:: Aim of the exercise ::
Can you write out all of the lines below again, requests included, with every coordinate in the answers moved by +80, and leave the pictures out?
════════════════════
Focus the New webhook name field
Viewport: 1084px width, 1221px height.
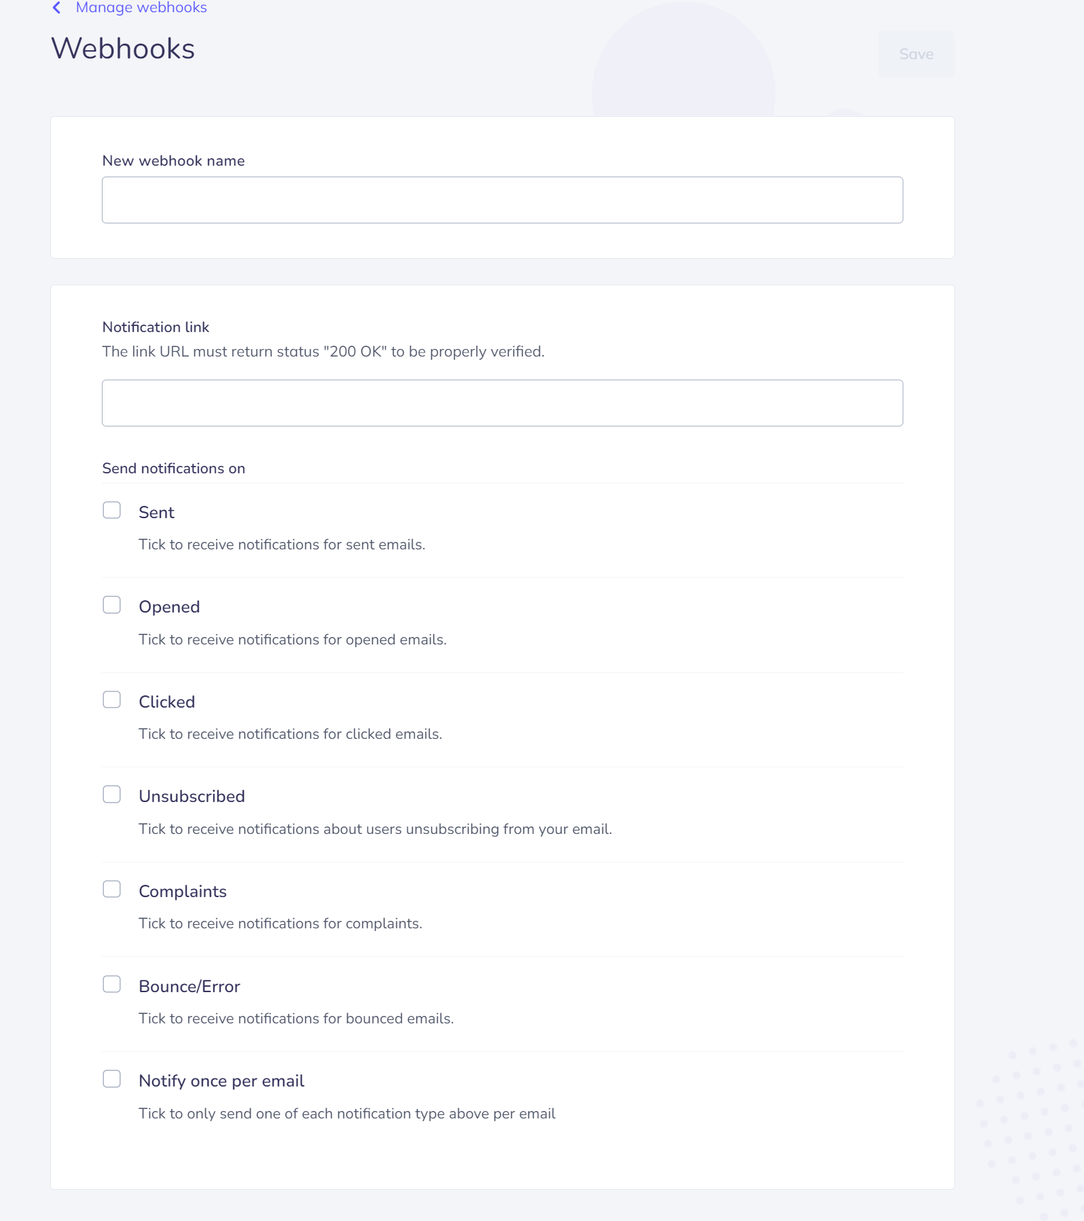503,200
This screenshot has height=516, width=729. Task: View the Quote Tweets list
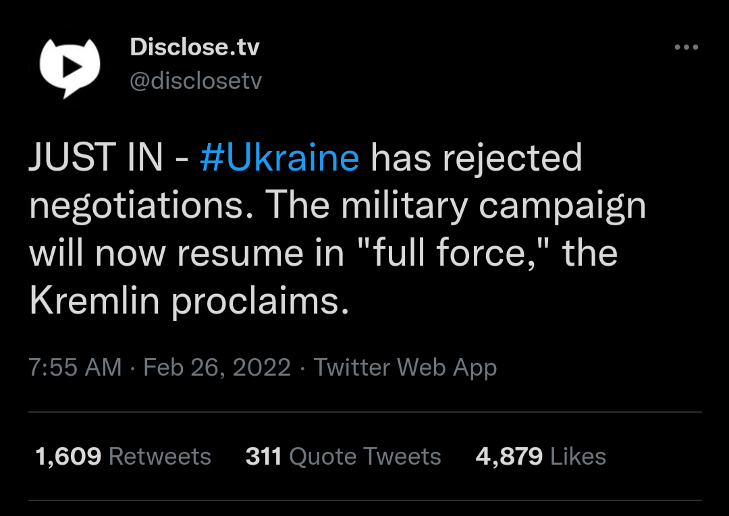365,457
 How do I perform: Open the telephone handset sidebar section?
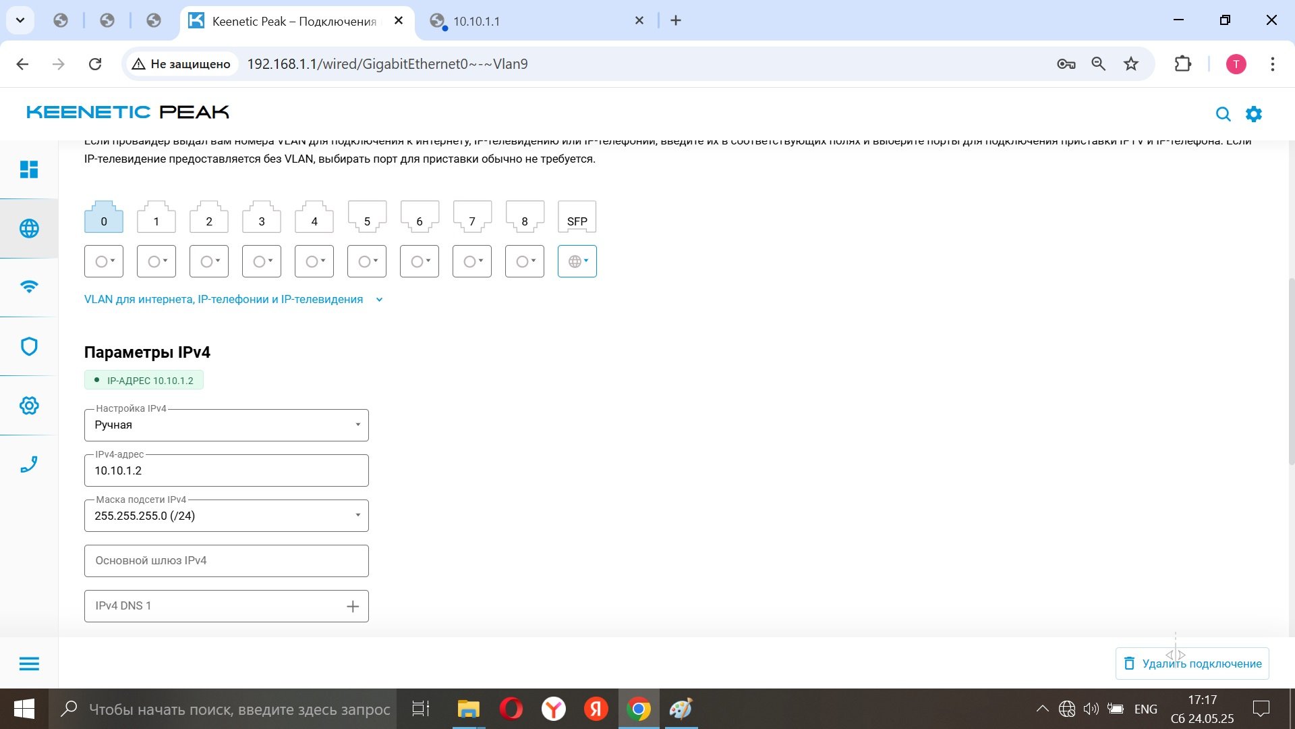pyautogui.click(x=29, y=464)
════════════════════
:: Output ::
Focus the New webhook name field
Viewport: 1084px width, 1221px height.
583,280
This screenshot has height=516, width=729. Task: View the Quote Tweets list
445,537
 How do I perform: Open the telephone handset sidebar section?
pyautogui.click(x=109, y=544)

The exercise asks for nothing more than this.